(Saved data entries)
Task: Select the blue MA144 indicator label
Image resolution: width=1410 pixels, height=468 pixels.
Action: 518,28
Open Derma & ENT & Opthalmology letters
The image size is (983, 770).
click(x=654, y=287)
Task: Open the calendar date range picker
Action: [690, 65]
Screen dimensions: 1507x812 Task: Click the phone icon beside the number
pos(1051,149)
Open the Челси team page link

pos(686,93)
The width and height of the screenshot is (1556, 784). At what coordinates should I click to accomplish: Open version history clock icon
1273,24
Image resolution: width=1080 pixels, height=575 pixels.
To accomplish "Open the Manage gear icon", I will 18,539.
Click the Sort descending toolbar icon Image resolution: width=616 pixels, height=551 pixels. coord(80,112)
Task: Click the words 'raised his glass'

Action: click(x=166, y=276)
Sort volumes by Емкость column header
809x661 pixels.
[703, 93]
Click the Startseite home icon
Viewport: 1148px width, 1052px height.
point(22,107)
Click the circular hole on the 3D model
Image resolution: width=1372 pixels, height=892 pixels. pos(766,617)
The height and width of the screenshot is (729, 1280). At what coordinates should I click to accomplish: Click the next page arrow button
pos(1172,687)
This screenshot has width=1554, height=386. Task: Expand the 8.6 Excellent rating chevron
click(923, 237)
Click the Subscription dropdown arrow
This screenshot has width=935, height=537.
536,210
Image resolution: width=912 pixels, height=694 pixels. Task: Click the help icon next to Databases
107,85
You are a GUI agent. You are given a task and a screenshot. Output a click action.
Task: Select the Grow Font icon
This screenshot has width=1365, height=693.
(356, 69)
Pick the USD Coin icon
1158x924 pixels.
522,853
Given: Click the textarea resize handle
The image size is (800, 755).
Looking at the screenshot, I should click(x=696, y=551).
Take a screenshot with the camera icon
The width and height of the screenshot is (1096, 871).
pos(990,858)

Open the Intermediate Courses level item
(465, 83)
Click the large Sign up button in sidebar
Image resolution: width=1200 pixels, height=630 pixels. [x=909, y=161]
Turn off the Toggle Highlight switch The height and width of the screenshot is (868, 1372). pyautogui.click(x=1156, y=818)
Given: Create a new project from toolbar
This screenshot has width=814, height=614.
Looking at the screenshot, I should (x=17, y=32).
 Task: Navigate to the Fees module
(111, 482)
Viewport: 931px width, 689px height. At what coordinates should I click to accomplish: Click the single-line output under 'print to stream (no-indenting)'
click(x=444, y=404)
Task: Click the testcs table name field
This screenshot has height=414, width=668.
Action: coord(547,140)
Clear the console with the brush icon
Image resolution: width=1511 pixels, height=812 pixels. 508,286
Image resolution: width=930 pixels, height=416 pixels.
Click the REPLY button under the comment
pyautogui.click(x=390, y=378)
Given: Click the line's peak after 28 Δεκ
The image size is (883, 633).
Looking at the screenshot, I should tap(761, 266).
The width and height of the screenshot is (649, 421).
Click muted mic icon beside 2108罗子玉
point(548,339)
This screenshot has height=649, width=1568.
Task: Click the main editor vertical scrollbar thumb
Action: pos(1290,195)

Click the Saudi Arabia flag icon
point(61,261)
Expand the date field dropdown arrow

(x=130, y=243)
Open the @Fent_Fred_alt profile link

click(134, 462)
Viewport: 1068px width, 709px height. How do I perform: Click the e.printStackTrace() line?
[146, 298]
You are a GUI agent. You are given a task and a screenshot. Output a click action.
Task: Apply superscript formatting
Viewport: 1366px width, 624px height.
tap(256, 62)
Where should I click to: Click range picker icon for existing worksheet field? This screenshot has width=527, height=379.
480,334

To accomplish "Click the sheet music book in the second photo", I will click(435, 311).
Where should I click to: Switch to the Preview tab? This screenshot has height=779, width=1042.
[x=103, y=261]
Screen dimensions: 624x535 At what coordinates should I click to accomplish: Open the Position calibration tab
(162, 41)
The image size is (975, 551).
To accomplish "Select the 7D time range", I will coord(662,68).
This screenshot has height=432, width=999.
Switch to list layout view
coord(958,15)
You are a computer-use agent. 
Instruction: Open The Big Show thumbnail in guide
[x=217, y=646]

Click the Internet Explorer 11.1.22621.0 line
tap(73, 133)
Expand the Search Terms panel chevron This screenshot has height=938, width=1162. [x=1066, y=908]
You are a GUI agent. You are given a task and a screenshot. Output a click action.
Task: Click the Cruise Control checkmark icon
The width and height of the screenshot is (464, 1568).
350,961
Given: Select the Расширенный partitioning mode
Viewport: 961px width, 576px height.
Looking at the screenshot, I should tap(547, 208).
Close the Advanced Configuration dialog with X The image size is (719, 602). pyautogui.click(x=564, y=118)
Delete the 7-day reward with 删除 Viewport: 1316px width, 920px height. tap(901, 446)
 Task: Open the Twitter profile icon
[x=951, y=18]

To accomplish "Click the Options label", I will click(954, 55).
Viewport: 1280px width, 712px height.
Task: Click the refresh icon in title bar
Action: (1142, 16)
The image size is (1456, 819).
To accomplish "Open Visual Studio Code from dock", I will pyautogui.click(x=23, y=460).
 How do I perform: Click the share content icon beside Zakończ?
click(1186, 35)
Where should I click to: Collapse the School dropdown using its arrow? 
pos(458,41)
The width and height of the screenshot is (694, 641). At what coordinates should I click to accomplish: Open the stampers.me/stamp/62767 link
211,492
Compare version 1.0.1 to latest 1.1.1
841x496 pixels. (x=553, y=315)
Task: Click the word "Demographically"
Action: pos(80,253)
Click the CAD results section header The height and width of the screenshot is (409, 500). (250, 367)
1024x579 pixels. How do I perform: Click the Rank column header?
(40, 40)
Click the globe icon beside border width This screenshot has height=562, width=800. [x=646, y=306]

Work order -
Each line of the data should be transcribed exactly.

Result -
Task: Select the blue MA144 indicator label
Image resolution: width=1410 pixels, height=468 pixels.
Action: 518,28
Open Derma & ENT & Opthalmology letters
The image size is (983, 770).
click(x=654, y=287)
Task: Open the calendar date range picker
Action: [690, 65]
Screen dimensions: 1507x812 Task: Click the phone icon beside the number
pos(1051,149)
Open the Челси team page link

pos(686,93)
The width and height of the screenshot is (1556, 784). At what coordinates should I click to accomplish: Open version history clock icon
1273,24
Image resolution: width=1080 pixels, height=575 pixels.
To accomplish "Open the Manage gear icon", I will 18,539.
Click the Sort descending toolbar icon Image resolution: width=616 pixels, height=551 pixels. coord(80,112)
Task: Click the words 'raised his glass'

Action: click(x=166, y=276)
Sort volumes by Емкость column header
809x661 pixels.
[703, 93]
Click the Startseite home icon
Viewport: 1148px width, 1052px height.
point(22,107)
Click the circular hole on the 3D model
Image resolution: width=1372 pixels, height=892 pixels. pos(766,617)
The height and width of the screenshot is (729, 1280). At what coordinates should I click to accomplish: Click the next page arrow button
pos(1172,687)
This screenshot has width=1554, height=386. Task: Expand the 8.6 Excellent rating chevron
click(923, 237)
Click the Subscription dropdown arrow
This screenshot has width=935, height=537.
536,210
Image resolution: width=912 pixels, height=694 pixels. Task: Click the help icon next to Databases
107,85
You are a GUI agent. You are given a task and a screenshot. Output a click action.
Task: Select the Grow Font icon
This screenshot has width=1365, height=693.
(356, 69)
Pick the USD Coin icon
1158x924 pixels.
522,853
Given: Click the textarea resize handle
The image size is (800, 755).
Looking at the screenshot, I should click(x=696, y=551).
Take a screenshot with the camera icon
The width and height of the screenshot is (1096, 871).
pos(990,858)

Open the Intermediate Courses level item
(465, 83)
Click the large Sign up button in sidebar
Image resolution: width=1200 pixels, height=630 pixels. [x=909, y=161]
Turn off the Toggle Highlight switch The height and width of the screenshot is (868, 1372). pyautogui.click(x=1156, y=818)
Given: Create a new project from toolbar
This screenshot has width=814, height=614.
Looking at the screenshot, I should (x=17, y=32).
 Task: Navigate to the Fees module
(111, 482)
Viewport: 931px width, 689px height. At what coordinates should I click to accomplish: Click the single-line output under 'print to stream (no-indenting)'
click(x=444, y=404)
Task: Click the testcs table name field
This screenshot has height=414, width=668.
Action: coord(547,140)
Clear the console with the brush icon
Image resolution: width=1511 pixels, height=812 pixels. 508,286
Image resolution: width=930 pixels, height=416 pixels.
Click the REPLY button under the comment
pyautogui.click(x=390, y=378)
Given: Click the line's peak after 28 Δεκ
The image size is (883, 633).
Looking at the screenshot, I should tap(761, 266).
The width and height of the screenshot is (649, 421).
Click muted mic icon beside 2108罗子玉
point(548,339)
This screenshot has height=649, width=1568.
Task: Click the main editor vertical scrollbar thumb
Action: pos(1290,195)

Click the Saudi Arabia flag icon
point(61,261)
Expand the date field dropdown arrow

(x=130, y=243)
Open the @Fent_Fred_alt profile link

click(134, 462)
Viewport: 1068px width, 709px height. How do I perform: Click the e.printStackTrace() line?
[146, 298]
You are a GUI agent. You are given a task and a screenshot. Output a click action.
Task: Apply superscript formatting
Viewport: 1366px width, 624px height.
tap(256, 62)
Where should I click to: Click range picker icon for existing worksheet field? This screenshot has width=527, height=379.
480,334

To accomplish "Click the sheet music book in the second photo", I will click(435, 311).
Where should I click to: Switch to the Preview tab? This screenshot has height=779, width=1042.
[x=103, y=261]
Screen dimensions: 624x535 At what coordinates should I click to accomplish: Open the Position calibration tab
(162, 41)
The image size is (975, 551).
To accomplish "Select the 7D time range", I will coord(662,68).
This screenshot has height=432, width=999.
Switch to list layout view
coord(958,15)
You are a computer-use agent. 
Instruction: Open The Big Show thumbnail in guide
[x=217, y=646]

Click the Internet Explorer 11.1.22621.0 line
tap(73, 133)
Expand the Search Terms panel chevron This screenshot has height=938, width=1162. [x=1066, y=908]
You are a GUI agent. You are given a task and a screenshot. Output a click action.
Task: Click the Cruise Control checkmark icon
The width and height of the screenshot is (464, 1568).
350,961
Given: Select the Расширенный partitioning mode
Viewport: 961px width, 576px height.
Looking at the screenshot, I should tap(547, 208).
Close the Advanced Configuration dialog with X The image size is (719, 602). pyautogui.click(x=564, y=118)
Delete the 7-day reward with 删除 Viewport: 1316px width, 920px height. tap(901, 446)
 Task: Open the Twitter profile icon
[x=951, y=18]

To accomplish "Click the Options label", I will click(954, 55).
Viewport: 1280px width, 712px height.
Task: Click the refresh icon in title bar
Action: (1142, 16)
The image size is (1456, 819).
To accomplish "Open Visual Studio Code from dock", I will pyautogui.click(x=23, y=460).
 How do I perform: Click the share content icon beside Zakończ?
click(1186, 35)
Where should I click to: Collapse the School dropdown using its arrow? 
pos(458,41)
The width and height of the screenshot is (694, 641). At what coordinates should I click to accomplish: Open the stampers.me/stamp/62767 link
211,492
Compare version 1.0.1 to latest 1.1.1
841x496 pixels. (x=553, y=315)
Task: Click the word "Demographically"
Action: pos(80,253)
Click the CAD results section header The height and width of the screenshot is (409, 500). (250, 367)
1024x579 pixels. How do I perform: Click the Rank column header?
(40, 40)
Click the globe icon beside border width This screenshot has height=562, width=800. [x=646, y=306]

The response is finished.